Clustering tables on an expression index

(1) By Andrea Aime (andrea.aime) on 2020-04-30 13:37:58 [link]

Hi all,
I'm trying to figure out if it's possible to cluster a table along an expression index. 
In particular, I'd like to cluster a table on a index that would take a geometry, and compute the geohash of it, before creating a R-Tree index, in a similar way to what it's done in PostGIS to create balanced R-Tree indexes:
https://postgis.net/workshops/postgis-intro/clusterindex.html

The objective is to improve the index layout and thus the search times.

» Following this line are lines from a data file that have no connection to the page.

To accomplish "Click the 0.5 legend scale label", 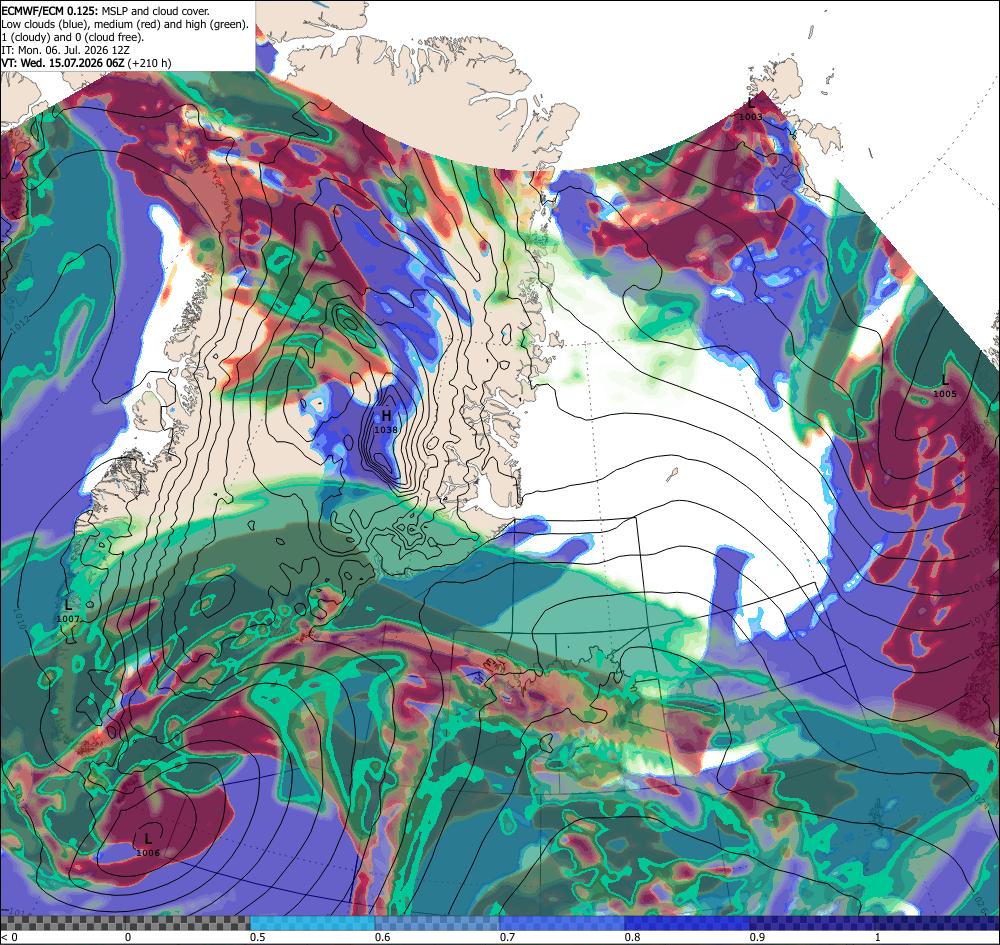I will pyautogui.click(x=258, y=937).

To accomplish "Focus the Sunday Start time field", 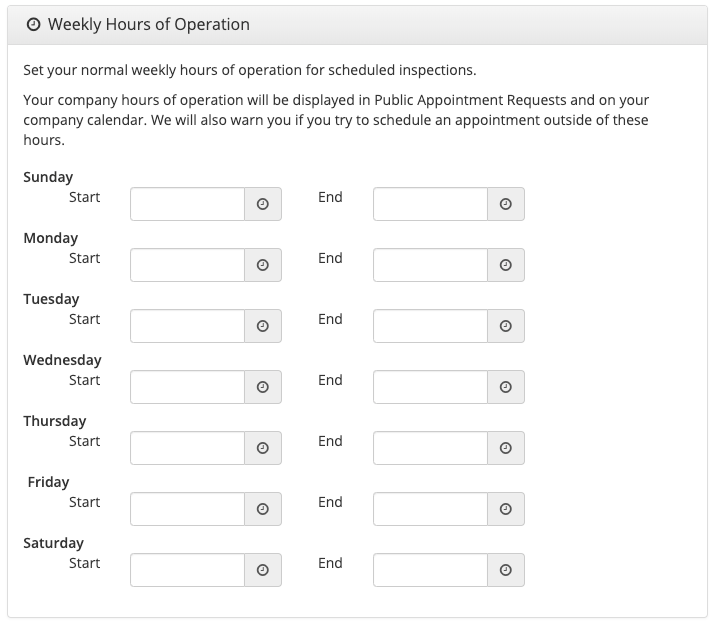I will [x=188, y=204].
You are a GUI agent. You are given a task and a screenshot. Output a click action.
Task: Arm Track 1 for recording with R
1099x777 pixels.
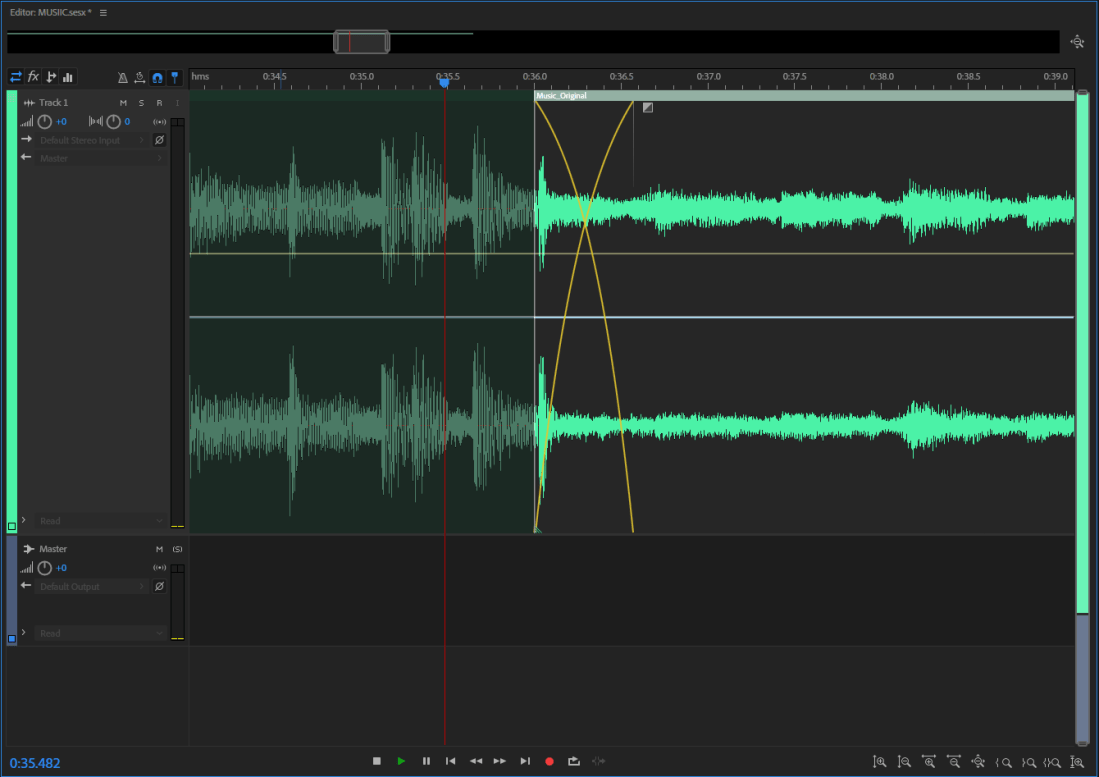158,103
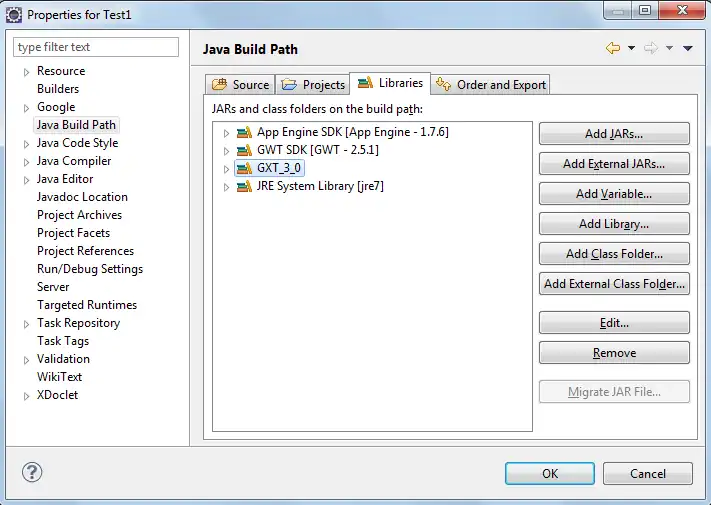
Task: Switch to the Source tab
Action: 240,85
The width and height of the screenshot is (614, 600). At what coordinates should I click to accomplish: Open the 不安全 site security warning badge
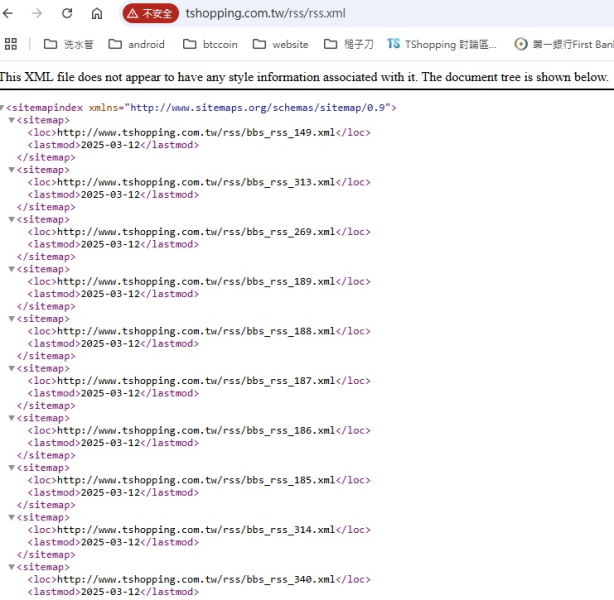pyautogui.click(x=150, y=14)
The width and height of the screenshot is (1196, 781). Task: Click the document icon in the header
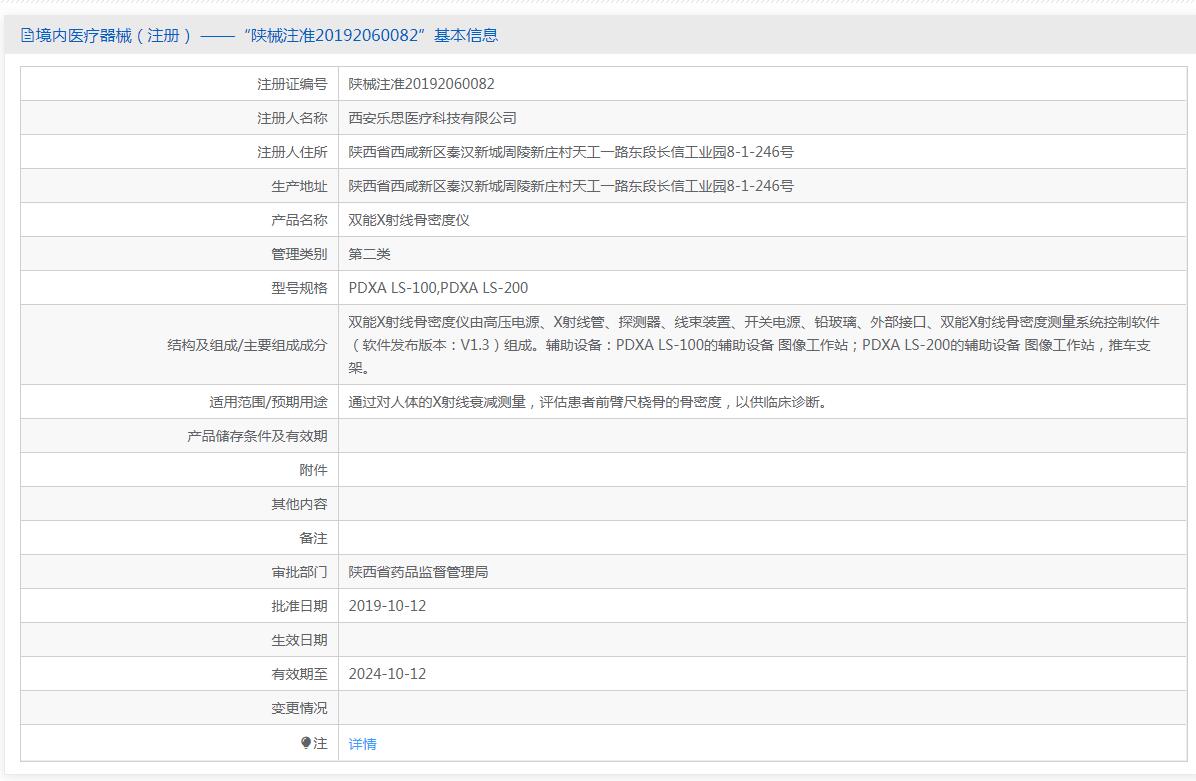tap(27, 35)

Now, the geohash function I could add as a custom function, but I cannot find a simple way to cluster a table along a index

The closest I got is this page, https://www.sqlite.org/withoutrowid.html, but it would require to create the table without rowids and the new key would have to be unique.

Maybe I could insert the data using geohash, find some way to append bits to the geohash making it unique (two geometries close enough will get the same geohash).
And then I guess the table would be clustered... but I don't need the geohash, and it cannot be removed, right?

Then I guess I could create If I created a new table, would copying the data keep the order? If so, then the r-tree could be created on top of the second table, in a way that's hopefully clustered.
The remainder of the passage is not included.